Solution photochemistry of 4-alkylidene-3,3,5,5-tetramethyl-Δ1-pyrazolines

Abstract

Direct photolysis of 4-((²H₆)isopropylidene)-3,3,5,5-tetramethyl-1-pyrazoline (11) is believed to proceed via a singlet trimethylene-methane (TMM). It gives mainly the ‘least motions’ product ([²H₆]isopropylidene)-2,2,3,3-tetramethylcyclopropane (12). This implies that the singlet TMM adopts a bis-orthogonal geometry (21) rather than the mono-orthogonal geometry (20) expected. Direct photolysis of 13 different α-methylated 4-alkylidenepyrazolines (5) shows that, in this series, formation of the ‘least motions’ product (22) is normally preferred.
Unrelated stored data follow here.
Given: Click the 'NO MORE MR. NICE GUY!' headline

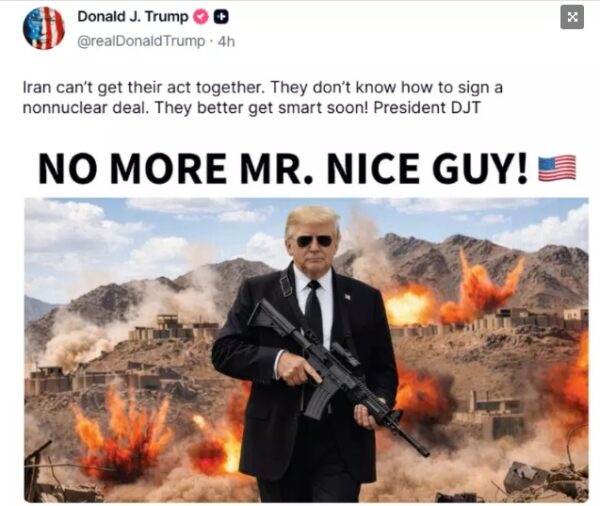Looking at the screenshot, I should 284,168.
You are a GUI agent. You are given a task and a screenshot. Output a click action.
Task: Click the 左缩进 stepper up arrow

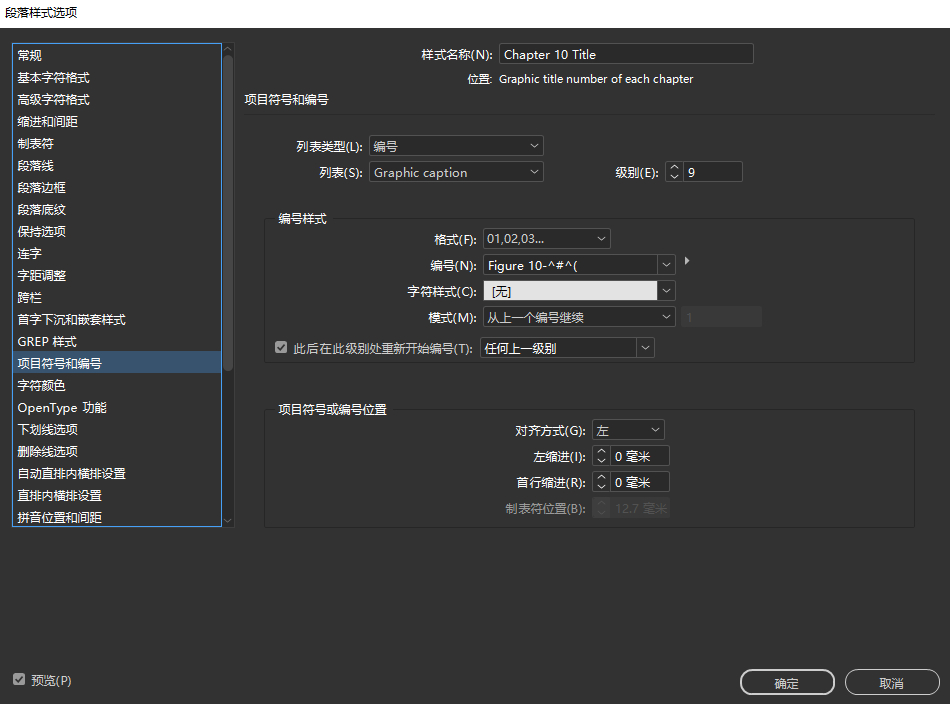601,451
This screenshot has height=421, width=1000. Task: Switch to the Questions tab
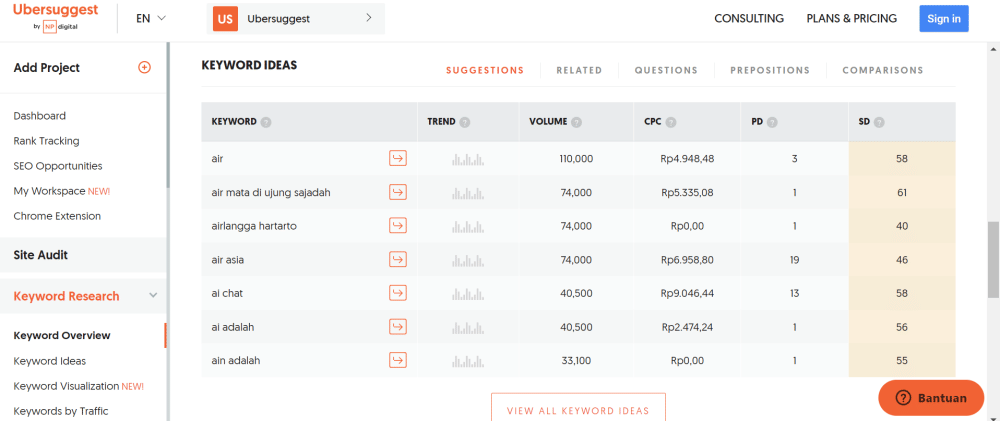pyautogui.click(x=666, y=71)

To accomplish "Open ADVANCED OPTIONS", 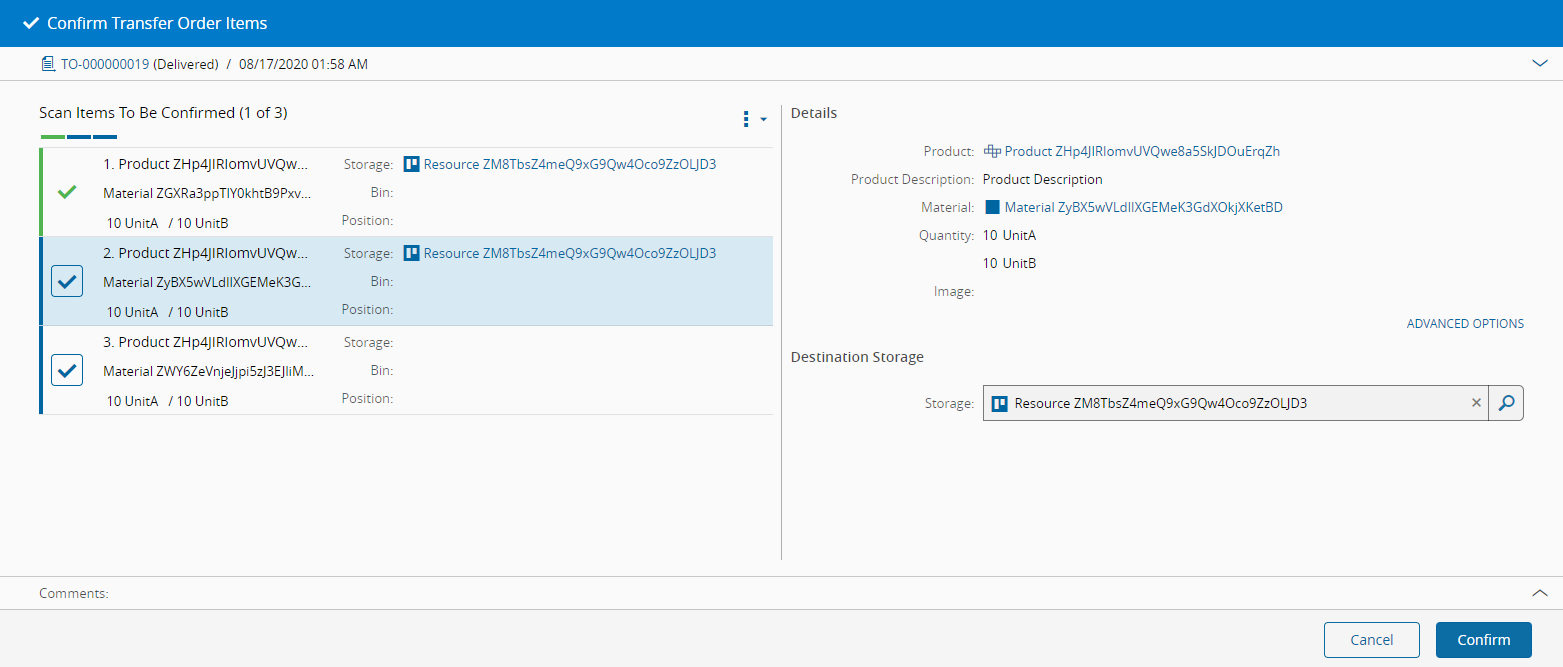I will click(1465, 324).
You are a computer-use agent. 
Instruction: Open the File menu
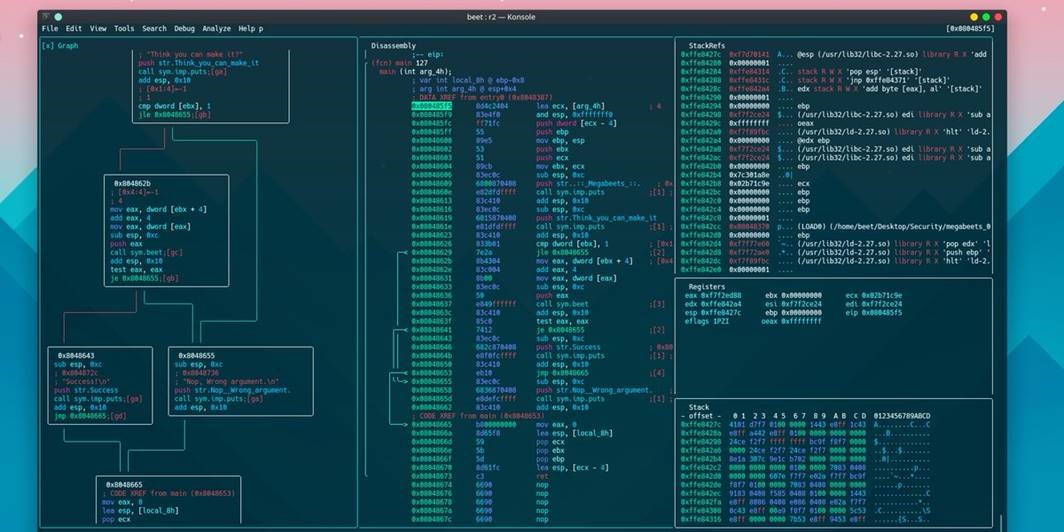[x=49, y=29]
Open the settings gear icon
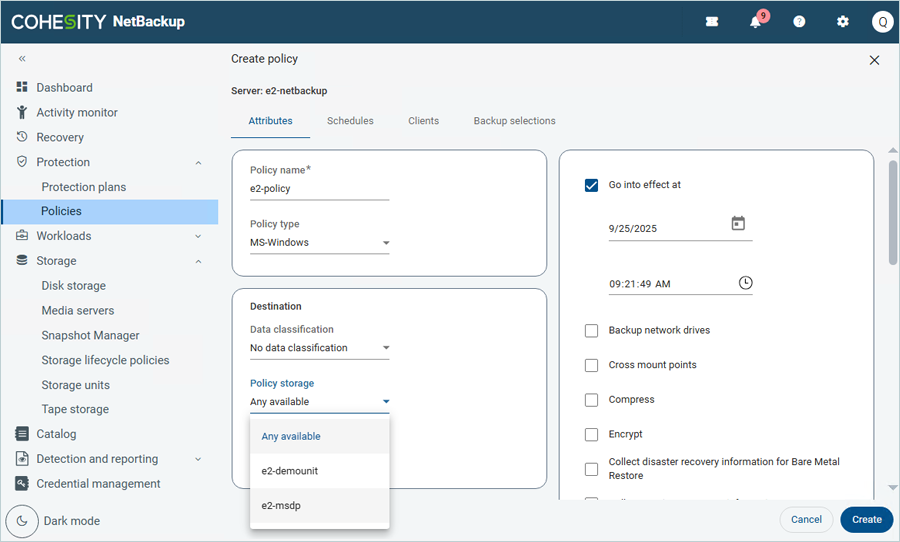The height and width of the screenshot is (542, 900). coord(842,22)
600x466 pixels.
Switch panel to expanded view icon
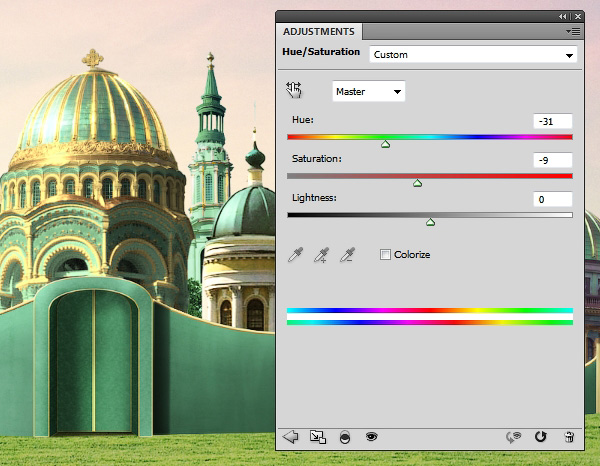[x=317, y=436]
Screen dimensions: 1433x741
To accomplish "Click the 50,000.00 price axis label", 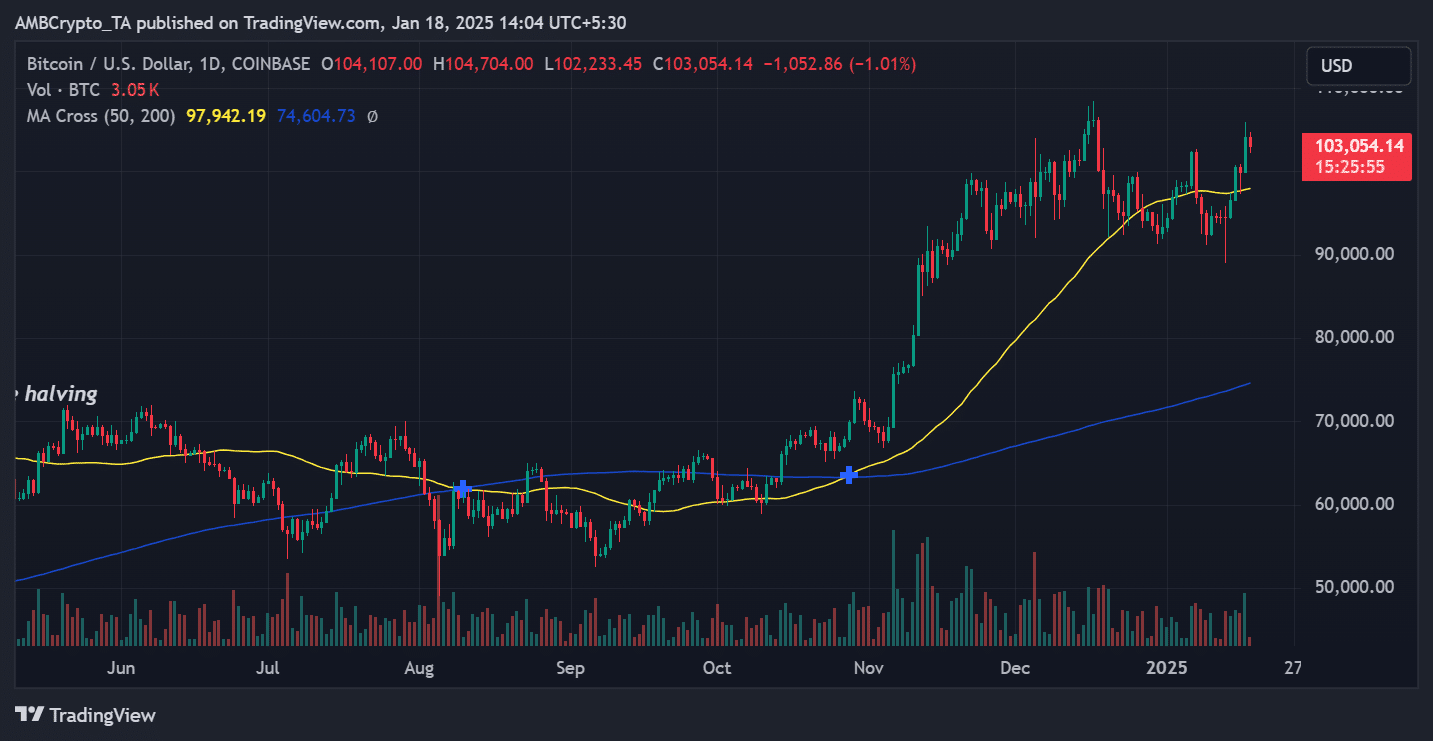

In the initially formed bis-orthogonal biradicals, the ability of C–ĊMe₂ rotation to compete with ring closure seems to be determined by steric factors. Generally, the tendency to form the ‘least motions’ product (22) is greatest in those cases where the alkylidene group bears two substituents (X, Y ≠ H), less where there is one (X = H, Y ≠ H), and least of all where there is none at all (X, Y = H). The two main exceptions to this least motions rule are for 4-(2′,2′,3′,3′-tetramethylcyclopropylidene)-3,3,5,5-tetramethyl-1-pyrazoline (27) and for 3,3,5,5-tetramethyl-1pyrazolin-4; ylidenemalononitrile (32). In both of these cases there may be special factors which destabilise the ‘least-motions’ product. By way of contrast to the direct photolysis, triplet sensitised photolysis of 4-([²H₆]isopropylidone)-3,3,5,5-tetramethyl-1-pyrazoline (11) gives a statistical mixture of the deuteriated methylenecyclopropanes (12) and (13). This is consistent with the expected planar geometry (19 or the kinetic equivalent thereof) of the triplet TMM biradical. Some examples of the photochemical interconversion of methylenecyclopropanes and one example of a photochemical reduction of a pyrazoline are also reported.